A adaptação do árabe ao português, com seus desafios linguísticos, como a ausência de vogais no árabe e a inclusão de sons ausentes, como o "p" e o "v", destaca a engenhosidade dos mouros ao utilizar o alfabeto árabe para registrar sua língua. Esses documentos, além de fornecerem uma janela para a história, mostram como a aljamiada foi uma forma de resistência contra a opressão cultural e religiosa imposta pelo domínio cristão.
Novo aljamiado português
A revitalização da escrita aljamiada portuguesa no século XXI não se trata apenas de uma reconstituição histórica, mas de um movimento para reforçar a identidade muçulmana na comunidade lusófona. Criar um "Aljamiado Português Moderno" e uma instituição dedicada à sua preservação, como a Academia de Escrita Aljamiada, pode ser um passo crucial para o fortalecimento da ligação entre os muçulmanos de idioma português e sua herança islâmica. A Academia poderia promover a pesquisa acadêmica, incentivar a padronização da escrita aljamiada e criar materiais didáticos que facilitariam o aprendizado dessa prática.

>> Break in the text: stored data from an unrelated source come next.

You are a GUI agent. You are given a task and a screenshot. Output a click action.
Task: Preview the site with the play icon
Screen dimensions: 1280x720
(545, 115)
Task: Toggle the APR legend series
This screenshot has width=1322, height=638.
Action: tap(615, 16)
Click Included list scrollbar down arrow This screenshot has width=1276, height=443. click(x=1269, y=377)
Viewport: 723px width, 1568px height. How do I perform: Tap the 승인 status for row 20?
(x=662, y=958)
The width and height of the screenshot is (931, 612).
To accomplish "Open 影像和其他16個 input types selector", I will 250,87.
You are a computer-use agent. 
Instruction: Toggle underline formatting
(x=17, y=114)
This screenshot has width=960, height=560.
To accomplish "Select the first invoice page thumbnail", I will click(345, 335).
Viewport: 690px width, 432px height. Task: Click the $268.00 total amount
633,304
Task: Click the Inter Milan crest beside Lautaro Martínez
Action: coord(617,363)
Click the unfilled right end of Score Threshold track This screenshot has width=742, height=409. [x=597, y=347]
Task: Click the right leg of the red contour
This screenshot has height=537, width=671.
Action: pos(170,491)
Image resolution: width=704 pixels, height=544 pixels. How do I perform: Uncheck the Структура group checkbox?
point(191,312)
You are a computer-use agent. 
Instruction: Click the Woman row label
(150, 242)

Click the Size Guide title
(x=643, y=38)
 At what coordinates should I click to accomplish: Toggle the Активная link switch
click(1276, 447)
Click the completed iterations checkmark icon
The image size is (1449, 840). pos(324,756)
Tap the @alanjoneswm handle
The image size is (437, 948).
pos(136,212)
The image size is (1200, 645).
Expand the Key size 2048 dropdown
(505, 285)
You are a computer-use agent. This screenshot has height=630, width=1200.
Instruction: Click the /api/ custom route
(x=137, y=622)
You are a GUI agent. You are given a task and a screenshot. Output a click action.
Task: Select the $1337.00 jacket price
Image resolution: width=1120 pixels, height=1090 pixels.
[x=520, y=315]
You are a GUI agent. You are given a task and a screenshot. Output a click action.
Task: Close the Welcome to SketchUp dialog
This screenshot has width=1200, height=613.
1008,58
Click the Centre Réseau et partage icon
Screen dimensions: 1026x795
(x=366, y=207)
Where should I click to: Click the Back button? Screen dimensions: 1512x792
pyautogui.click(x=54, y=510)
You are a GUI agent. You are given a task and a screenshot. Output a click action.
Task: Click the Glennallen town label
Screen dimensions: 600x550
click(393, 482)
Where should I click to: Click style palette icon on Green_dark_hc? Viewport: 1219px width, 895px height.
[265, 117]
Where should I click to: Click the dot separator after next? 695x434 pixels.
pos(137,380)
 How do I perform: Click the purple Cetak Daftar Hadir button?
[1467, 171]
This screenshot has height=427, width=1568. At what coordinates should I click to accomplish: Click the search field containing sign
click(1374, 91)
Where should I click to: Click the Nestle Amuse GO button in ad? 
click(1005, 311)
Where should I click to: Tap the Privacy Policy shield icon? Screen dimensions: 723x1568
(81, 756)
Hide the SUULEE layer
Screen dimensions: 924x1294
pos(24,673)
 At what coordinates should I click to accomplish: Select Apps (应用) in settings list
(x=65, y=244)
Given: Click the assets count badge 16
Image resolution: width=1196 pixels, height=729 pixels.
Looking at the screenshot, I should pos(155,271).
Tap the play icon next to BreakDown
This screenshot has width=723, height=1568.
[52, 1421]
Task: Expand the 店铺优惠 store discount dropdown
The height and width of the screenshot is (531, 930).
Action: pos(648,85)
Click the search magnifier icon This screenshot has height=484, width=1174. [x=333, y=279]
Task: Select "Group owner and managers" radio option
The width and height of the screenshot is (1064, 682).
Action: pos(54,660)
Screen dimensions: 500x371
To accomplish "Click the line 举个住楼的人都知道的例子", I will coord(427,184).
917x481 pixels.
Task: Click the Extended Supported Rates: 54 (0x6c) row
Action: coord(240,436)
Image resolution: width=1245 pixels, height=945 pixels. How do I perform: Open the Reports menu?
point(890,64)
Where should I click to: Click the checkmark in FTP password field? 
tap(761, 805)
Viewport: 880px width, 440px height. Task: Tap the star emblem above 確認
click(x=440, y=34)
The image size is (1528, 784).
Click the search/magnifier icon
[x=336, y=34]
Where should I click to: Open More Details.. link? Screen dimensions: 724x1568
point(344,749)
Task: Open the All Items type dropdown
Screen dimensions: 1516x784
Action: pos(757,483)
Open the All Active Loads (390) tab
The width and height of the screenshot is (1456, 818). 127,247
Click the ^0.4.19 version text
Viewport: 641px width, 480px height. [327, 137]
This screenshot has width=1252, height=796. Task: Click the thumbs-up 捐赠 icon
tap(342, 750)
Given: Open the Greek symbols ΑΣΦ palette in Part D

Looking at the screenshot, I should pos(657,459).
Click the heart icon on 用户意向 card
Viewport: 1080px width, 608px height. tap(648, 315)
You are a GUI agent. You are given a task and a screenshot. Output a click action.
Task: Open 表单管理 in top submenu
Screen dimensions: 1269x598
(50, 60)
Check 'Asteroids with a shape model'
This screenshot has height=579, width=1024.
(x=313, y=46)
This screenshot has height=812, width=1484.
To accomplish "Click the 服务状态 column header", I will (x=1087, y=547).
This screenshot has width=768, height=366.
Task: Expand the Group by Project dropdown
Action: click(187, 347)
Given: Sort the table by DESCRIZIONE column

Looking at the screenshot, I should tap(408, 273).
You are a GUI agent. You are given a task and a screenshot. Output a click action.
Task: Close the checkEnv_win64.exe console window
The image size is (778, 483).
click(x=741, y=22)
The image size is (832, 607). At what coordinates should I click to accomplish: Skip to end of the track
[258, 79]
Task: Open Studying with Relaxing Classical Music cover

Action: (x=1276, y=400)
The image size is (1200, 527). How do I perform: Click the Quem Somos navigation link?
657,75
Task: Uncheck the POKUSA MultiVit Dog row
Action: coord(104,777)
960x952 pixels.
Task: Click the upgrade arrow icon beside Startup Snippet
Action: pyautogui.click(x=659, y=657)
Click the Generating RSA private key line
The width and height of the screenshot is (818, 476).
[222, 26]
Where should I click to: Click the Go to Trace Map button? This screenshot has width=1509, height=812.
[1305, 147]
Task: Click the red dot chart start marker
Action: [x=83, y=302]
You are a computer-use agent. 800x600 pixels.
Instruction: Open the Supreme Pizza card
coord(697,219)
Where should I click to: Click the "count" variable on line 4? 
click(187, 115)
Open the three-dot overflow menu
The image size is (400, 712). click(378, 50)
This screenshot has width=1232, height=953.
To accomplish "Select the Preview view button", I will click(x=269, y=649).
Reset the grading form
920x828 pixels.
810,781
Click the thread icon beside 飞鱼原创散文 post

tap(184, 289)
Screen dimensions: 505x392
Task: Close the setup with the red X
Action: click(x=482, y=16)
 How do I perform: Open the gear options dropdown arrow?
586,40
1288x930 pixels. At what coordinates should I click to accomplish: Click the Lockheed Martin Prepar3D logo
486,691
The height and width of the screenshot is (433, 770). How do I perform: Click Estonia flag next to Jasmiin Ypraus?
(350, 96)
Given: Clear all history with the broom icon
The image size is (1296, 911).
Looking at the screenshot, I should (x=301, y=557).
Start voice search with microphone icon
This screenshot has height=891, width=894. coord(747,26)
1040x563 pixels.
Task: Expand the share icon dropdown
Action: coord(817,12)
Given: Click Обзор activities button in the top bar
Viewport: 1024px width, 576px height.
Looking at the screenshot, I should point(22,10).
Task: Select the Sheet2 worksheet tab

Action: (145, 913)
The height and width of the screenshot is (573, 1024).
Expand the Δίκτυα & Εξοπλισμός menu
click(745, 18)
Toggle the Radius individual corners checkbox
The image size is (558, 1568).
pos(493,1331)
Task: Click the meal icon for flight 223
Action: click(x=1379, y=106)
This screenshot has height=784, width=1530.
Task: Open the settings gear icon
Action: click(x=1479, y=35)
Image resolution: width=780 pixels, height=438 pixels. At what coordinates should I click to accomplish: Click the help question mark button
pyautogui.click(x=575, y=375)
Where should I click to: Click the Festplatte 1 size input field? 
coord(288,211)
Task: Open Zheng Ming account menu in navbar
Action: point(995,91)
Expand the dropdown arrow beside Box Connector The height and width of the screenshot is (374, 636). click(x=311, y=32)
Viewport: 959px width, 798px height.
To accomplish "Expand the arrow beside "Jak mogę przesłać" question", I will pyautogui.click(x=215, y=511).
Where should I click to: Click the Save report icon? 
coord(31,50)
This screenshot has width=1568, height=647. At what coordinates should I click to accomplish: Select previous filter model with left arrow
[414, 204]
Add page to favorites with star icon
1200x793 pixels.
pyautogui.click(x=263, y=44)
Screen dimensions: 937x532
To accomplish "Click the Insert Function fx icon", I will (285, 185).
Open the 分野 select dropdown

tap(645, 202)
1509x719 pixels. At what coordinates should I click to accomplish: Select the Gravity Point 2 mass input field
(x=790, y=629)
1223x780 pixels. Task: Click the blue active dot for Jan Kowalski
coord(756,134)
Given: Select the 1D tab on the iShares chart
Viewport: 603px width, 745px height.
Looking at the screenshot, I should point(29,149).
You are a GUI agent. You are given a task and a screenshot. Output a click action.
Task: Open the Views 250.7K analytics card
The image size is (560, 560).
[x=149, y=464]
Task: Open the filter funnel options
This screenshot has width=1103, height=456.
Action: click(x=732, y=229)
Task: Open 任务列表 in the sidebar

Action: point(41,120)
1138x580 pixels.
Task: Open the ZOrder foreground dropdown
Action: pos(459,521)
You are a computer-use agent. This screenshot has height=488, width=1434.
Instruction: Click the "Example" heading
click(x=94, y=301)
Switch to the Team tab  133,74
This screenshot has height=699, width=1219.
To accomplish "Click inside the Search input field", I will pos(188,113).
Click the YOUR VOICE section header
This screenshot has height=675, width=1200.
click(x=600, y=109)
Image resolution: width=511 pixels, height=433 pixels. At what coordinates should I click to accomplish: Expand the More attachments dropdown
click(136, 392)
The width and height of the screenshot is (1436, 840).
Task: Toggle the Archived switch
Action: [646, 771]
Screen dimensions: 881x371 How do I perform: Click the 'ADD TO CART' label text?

Além disso, a revitalização dessa escrita permitirá que novas gerações de muçulmanos de língua portuguesa se reconectem com os textos islâmicos, o que pode contribuir para uma maior compreensão e prática da religião, mantendo viva a tradição de resistência e preservação cultural dos mouros.
Em suma, a escrita aljamiada é uma parte fundamental da história dos muçulmanos da Península Ibérica, sendo um símbolo de resistência cultural e religiosa. Sua preservação e adaptação no contexto moderno não apenas reavivam uma tradição histórica, mas também fortalecem a identidade islâmica das comunidades muçulmanas lusófonas. A criação de um Aljamiado Português Moderno, acompanhado por uma instituição dedicada, como a Academia de Escrita Aljamiada, representa um esforço vital para garantir que a escrita aljamiada não seja apenas uma relíquia do passado, mas um recurso vivo para as gerações futuras. Ao fazê-lo, reforçamos o elo entre o Islã e os povos lusófonos, permitindo que a rica herança cultural dos muçulmanos ibéricos continue a influenciar a comunidade islâmica global.
BEZERRA JR, ANTONIO. Aljamiado Português Moderno. 1ª ed. São Paulo: Clube de Autores, 2020.